No one really asked for a remake to Patrick. The original is not exactly what you might call a “recognizable” title (one of the many reasons companies remake films: familiarity and recognition). Nor was the original all that special (perhaps the ultimate argument to remake the film). But a remake of the Australian ’70s film is what we get.
And, for what it is, this contemporary take on Patrick isn’t too shabby. I can’t tell you it’s a great film. Trashy? Maybe. A cut above being “okay” is more like it thanks to some choice humor that comes through in the dialogue and editing.
The eponymous comatose patient unleashes some rather nasty mayhem, too, further making Patrick goofy, nasty fun.
Director Mark Hartley should take a lot of credit for elevating the script and infusing some visual energy and humor into the material. He’s got a great grasp on atmosphere, even if it is a bit too CG-assisted for my taste. The film is set at a “crusty” psychiatric clinic where Dr. Roget (Charles Dance, who is aging like fine wine and gives a great performance here) is overseeing and performing research on coma victims, including Patrick.
Sharni Vinson (of You’re Next, Bait 3D) is Kathy Jaquard, a young woman who takes on a nursing job at the clinic. Instantly, she takes a liking to Patrick, a young man with a trouble past who, in spite of his condition, is able to maintain his good looks – including his muscle tone, as Jaquard is quick to point out. Patrick, although in a coma, takes a liking to Kathy and quickly begins to demonstrate his telekinetic abilities. But things turn deadly rather fast and everyone in Kathy’s life is put in danger.
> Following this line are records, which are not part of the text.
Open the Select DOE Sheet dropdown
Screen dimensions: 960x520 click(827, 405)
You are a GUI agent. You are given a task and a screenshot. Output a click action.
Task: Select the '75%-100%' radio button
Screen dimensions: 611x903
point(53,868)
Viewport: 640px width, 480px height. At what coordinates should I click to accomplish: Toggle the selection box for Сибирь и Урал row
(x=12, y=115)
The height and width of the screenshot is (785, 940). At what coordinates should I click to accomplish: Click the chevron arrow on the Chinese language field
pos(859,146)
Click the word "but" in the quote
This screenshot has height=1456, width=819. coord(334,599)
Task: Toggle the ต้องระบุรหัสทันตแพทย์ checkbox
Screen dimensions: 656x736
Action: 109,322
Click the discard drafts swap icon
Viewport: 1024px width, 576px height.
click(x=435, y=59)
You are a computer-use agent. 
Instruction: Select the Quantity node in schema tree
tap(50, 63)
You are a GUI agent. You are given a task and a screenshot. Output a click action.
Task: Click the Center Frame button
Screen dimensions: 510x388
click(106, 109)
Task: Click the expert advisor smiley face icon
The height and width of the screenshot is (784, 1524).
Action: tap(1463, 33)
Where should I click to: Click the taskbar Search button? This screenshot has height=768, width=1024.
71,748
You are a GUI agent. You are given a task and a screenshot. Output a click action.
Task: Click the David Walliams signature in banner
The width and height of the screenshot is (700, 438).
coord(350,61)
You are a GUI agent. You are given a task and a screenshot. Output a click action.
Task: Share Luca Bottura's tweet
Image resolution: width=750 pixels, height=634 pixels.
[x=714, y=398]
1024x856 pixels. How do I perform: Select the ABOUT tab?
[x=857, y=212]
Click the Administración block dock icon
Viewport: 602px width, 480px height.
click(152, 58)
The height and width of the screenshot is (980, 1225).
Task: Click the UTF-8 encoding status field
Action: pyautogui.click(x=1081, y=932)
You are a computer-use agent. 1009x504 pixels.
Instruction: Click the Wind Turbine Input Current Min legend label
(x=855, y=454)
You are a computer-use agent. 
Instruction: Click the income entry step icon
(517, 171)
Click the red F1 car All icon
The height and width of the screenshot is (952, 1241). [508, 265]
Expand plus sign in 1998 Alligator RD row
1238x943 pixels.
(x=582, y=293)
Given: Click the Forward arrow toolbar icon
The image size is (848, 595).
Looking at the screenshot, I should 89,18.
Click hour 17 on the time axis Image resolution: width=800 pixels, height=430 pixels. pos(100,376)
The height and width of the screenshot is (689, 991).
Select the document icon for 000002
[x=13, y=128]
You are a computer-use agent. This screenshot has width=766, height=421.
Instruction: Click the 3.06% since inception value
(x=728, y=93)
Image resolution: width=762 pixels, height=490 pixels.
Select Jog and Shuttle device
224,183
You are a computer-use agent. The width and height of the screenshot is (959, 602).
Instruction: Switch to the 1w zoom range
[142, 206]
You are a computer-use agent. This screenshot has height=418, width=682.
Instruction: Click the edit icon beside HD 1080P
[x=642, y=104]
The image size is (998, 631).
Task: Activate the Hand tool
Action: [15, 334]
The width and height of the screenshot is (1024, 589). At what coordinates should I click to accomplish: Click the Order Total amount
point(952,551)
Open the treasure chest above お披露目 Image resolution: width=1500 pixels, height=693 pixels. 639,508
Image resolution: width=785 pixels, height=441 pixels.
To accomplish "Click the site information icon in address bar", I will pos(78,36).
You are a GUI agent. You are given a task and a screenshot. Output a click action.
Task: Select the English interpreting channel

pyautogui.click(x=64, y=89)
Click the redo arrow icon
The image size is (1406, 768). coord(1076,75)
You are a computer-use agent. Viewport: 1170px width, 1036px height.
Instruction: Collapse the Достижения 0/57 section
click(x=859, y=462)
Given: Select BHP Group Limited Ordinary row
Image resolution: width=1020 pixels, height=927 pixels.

There’s not much dramatic meat to the Kathy character. She’s avoiding her boyfriend and avoiding her life by taking on this job at the remote clinic. And she’s apparently not shy about feeling Patrick up to get a reaction out of him – this pays off in a hilarious way later and made me re-evaluate her name (Kathy “jack hard”?). Kathy’s a bit all over the map and I couldn’t get a grasp on any sort of arc that was created for her.
The rest of the cast fares well. Rachel Griffiths as Matron Cassidy chews the scenery and the aforementioned Dance has some delicious lines of dialogue.
Still, it’s all so silly – especially once Patrick’s wrath really makes itself known (although I particularly liked how Hartley demonstrated Patrick’s communication with Kathy via text messaging). Regardless, I got caught up in it all even though, after viewing the film, I felt really bad about it.